- Task directions
Copy the lines of the material below word for word, starting at the line that contains "Given: Open the apps grid launcher icon" and ending after the line that contains "will [x=1411, y=428].".

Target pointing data
○ ○ ○ ○

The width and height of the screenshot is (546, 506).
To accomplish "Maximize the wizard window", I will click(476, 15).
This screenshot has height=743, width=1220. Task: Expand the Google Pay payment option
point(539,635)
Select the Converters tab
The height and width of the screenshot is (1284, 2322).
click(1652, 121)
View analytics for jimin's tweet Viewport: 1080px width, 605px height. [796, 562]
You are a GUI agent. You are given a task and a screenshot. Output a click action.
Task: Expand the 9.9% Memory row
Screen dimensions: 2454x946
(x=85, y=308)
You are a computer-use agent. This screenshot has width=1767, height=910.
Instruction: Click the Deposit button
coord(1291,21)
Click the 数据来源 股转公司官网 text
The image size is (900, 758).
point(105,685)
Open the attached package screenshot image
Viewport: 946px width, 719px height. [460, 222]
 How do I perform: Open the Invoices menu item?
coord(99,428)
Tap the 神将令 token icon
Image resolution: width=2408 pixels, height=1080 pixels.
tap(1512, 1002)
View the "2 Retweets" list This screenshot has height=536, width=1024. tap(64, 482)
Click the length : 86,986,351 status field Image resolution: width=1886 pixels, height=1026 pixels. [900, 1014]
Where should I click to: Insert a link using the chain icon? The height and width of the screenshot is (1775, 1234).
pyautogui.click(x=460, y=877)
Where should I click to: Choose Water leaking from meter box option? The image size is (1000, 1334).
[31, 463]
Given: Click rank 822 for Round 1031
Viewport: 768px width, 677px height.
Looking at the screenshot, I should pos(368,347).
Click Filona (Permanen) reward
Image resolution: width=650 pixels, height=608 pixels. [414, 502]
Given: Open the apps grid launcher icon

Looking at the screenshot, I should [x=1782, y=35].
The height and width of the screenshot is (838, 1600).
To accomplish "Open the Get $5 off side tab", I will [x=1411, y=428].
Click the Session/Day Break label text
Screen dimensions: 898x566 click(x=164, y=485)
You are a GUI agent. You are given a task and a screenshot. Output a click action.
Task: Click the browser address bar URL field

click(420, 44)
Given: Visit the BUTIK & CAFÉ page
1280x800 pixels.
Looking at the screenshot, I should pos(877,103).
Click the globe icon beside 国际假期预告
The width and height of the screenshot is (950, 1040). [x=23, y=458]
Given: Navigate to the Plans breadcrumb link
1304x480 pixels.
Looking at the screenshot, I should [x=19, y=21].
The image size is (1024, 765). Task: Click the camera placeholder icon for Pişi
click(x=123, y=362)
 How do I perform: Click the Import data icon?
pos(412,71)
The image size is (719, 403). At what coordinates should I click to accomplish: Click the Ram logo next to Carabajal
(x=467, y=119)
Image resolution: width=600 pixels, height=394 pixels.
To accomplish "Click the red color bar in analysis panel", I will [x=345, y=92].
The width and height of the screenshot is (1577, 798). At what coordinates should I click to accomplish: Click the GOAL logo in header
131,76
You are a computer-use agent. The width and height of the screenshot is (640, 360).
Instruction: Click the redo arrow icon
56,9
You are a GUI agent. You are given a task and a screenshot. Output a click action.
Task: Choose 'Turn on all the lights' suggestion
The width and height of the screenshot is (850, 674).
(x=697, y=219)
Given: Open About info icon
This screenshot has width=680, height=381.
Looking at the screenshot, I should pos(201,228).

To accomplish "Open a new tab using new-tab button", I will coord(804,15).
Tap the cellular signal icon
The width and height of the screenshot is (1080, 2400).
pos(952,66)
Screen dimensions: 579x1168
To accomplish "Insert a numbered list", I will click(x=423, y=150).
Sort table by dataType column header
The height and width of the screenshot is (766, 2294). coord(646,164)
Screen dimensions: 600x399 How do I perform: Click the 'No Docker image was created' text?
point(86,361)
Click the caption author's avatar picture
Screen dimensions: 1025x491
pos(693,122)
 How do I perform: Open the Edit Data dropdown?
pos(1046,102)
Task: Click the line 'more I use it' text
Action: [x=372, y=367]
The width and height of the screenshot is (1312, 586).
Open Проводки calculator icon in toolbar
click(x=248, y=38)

○ ○ ○ ○

- Output for this exercise
Given: Open the apps grid launcher icon

Looking at the screenshot, I should [x=1782, y=35].
The height and width of the screenshot is (838, 1600).
To accomplish "Open the Get $5 off side tab", I will [x=1411, y=428].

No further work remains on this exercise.